In the weeks after the September 11, 2001, terrorist attacks, the NSA began a program of collecting telephone call records in bulk. After continuing the program without judicial authorization, in 2006, the government sought and obtained authorization from the FISC, a special court established to consider government applications for surveillance of foreign agents and which conducts its activities largely in secret. The 2006 order, which has been renewed several times since, allows the NSA to collect “telephone metadata,” which includes the telephone numbers placing and receiving the call, the date, time and duration of the call, and other session-identifying information, and applies to every call placed or received within the United States. The government retains this information and has the ability to conduct computer analysis to determine patterns of behavior that can reveal personal information about citizens. The program remained secret until June 2013 when information leaked by former NSA contractor Edward Snowden was made public. That same month, the American Civil Liberties Union and affiliated entities filed a lawsuit alleging that the program violated statutory restrictions imposed by the Foreign Intelligence Surveillance Act and the Fourth Amendment.
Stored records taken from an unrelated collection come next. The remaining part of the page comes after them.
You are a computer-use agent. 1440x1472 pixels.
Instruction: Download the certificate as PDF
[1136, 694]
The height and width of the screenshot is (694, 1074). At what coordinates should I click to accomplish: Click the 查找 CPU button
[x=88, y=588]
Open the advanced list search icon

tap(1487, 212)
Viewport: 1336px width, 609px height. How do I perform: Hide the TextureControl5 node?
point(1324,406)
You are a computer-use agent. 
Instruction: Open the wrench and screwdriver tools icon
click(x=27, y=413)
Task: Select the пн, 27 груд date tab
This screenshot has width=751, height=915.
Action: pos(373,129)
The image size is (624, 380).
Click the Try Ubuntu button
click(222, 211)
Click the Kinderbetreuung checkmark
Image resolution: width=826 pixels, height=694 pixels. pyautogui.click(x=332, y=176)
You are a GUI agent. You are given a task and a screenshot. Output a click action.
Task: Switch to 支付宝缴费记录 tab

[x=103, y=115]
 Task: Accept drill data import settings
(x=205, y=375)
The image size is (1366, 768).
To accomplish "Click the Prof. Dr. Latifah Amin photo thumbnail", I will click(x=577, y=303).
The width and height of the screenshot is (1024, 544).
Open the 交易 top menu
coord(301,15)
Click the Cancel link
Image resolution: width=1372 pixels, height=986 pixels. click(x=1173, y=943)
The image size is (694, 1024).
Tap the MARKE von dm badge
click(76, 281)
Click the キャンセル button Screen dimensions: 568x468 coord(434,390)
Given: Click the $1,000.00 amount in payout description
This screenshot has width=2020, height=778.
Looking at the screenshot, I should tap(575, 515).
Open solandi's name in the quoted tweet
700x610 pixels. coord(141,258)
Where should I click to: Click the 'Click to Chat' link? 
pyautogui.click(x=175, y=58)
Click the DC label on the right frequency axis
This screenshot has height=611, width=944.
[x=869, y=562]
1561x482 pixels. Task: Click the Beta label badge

In December 2013, a federal district court in New York rejected the legal challenge to the government’s surveillance and upheld the program, ruling that because telephone users “voluntarily” disclose information to telephone companies, the collection of information by the government does not constitute an illegal search. In weighing in on the case, The Rutherford Institute argues that “the bulk metadata collection order is no different from the abusive general warrants colonies suffered under and which were intended to be outlawed with the adoption of the Bill of Rights.” Institute attorneys have asked the court to reverse the lower court decision on the grounds that it runs headlong against the principles and purposes that were the foundation for the adoption of Bill of Rights prohibition on unreasonable searches and seizures.